Complaints to LGO about school admissions appeals fall by half over four years

Complaints to the Local Government Ombudsman about schools admissions appeals have fallen by 50% over the past four years, it has emerged.

Between April 2013 and March 2014, the LGO considered 747 complaints and enquiries about schools admissions appeals, compared to the 1,499 it received in 2010 to 2011.

The LGO pointed out how the reduction coincided with a rapid increase in the number of academies and free schools – from 462 to 3,688 – over which it has no jurisdiction.

A quarter of all complaints investigated in detail were upheld in 2013/14.

The Ombudsman’s report, which can be viewed here, sets out some of the issues arising from complaints it upheld. These include:

  • children not being considered under the correct ‘excepted’ criteria;
  • infant school admissions looked at under the wrong criteria;
  • sixth form admissions;
  • arrangements for in-year admissions;
  • poor clerking of appeals hearings and record keeping; and
  • taking proper account of special circumstances.

It said many of the issues were similar to those identified in a previous report on admissions appeals published in 2011.
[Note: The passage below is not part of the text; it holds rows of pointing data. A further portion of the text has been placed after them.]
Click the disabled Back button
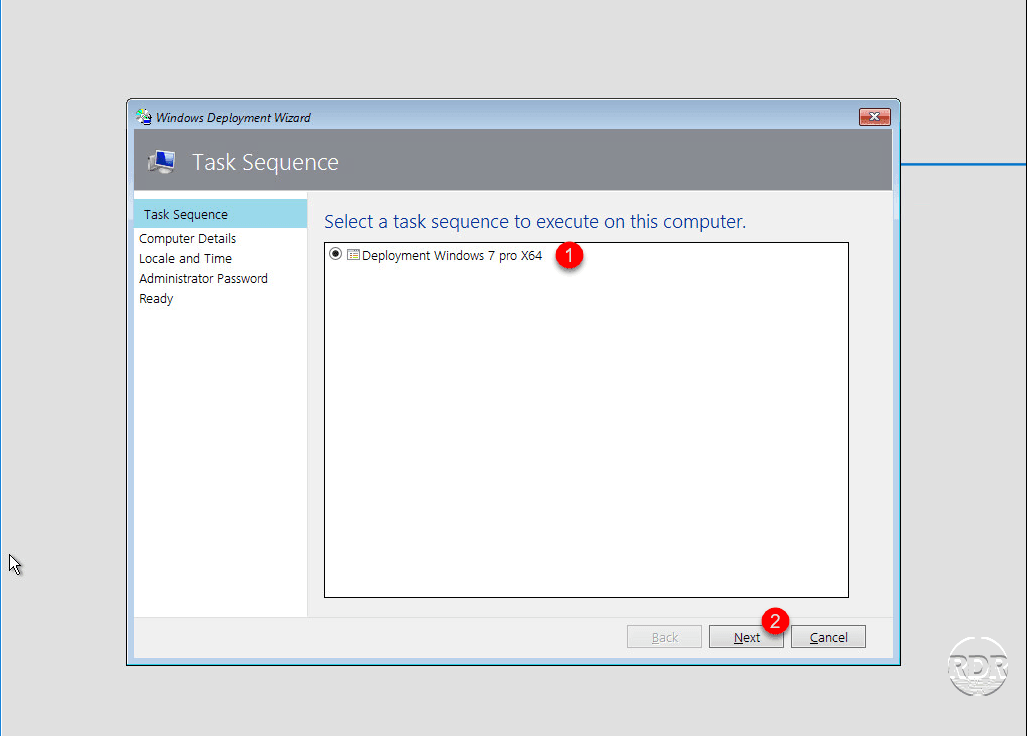1027x736 pixels. point(664,637)
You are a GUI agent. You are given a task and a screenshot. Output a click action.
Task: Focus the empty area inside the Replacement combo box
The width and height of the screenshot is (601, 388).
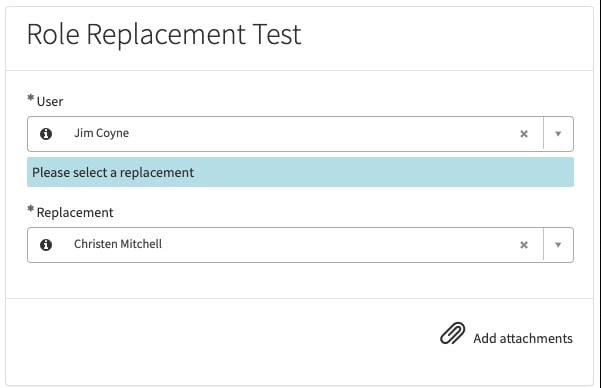tap(337, 245)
Stories in the report included:

  • An Armed Forces family being disadvantaged because the parent served abroad;
  • A six-year-old girl who was without a school place for a term because the local authority did not offer the family a school;
  • A child being denied a place at the faith school his sister attended, “despite the school offering places to other non-Catholic children”; and
  • A child with dyslexia being unable to sit her grammar school entry exam properly because the school failed to make proper provision.

Dr Jane Martin, Local Government Ombudsman, said: “In the vast majority of appeals, parents have no cause to complain to us, but in the stories in this report we have highlighted faults that could have been avoided. Parents have a statutory right to appeal for a place and they need to feel assured that those appeals are carried out fairly.

“By sharing the lessons learned from the complaints that we receive, we hope that admissions authorities make sure that their own arrangements are as effective as they can be and that fewer parents are distressed by the uncertainty that their appeal was not heard correctly.”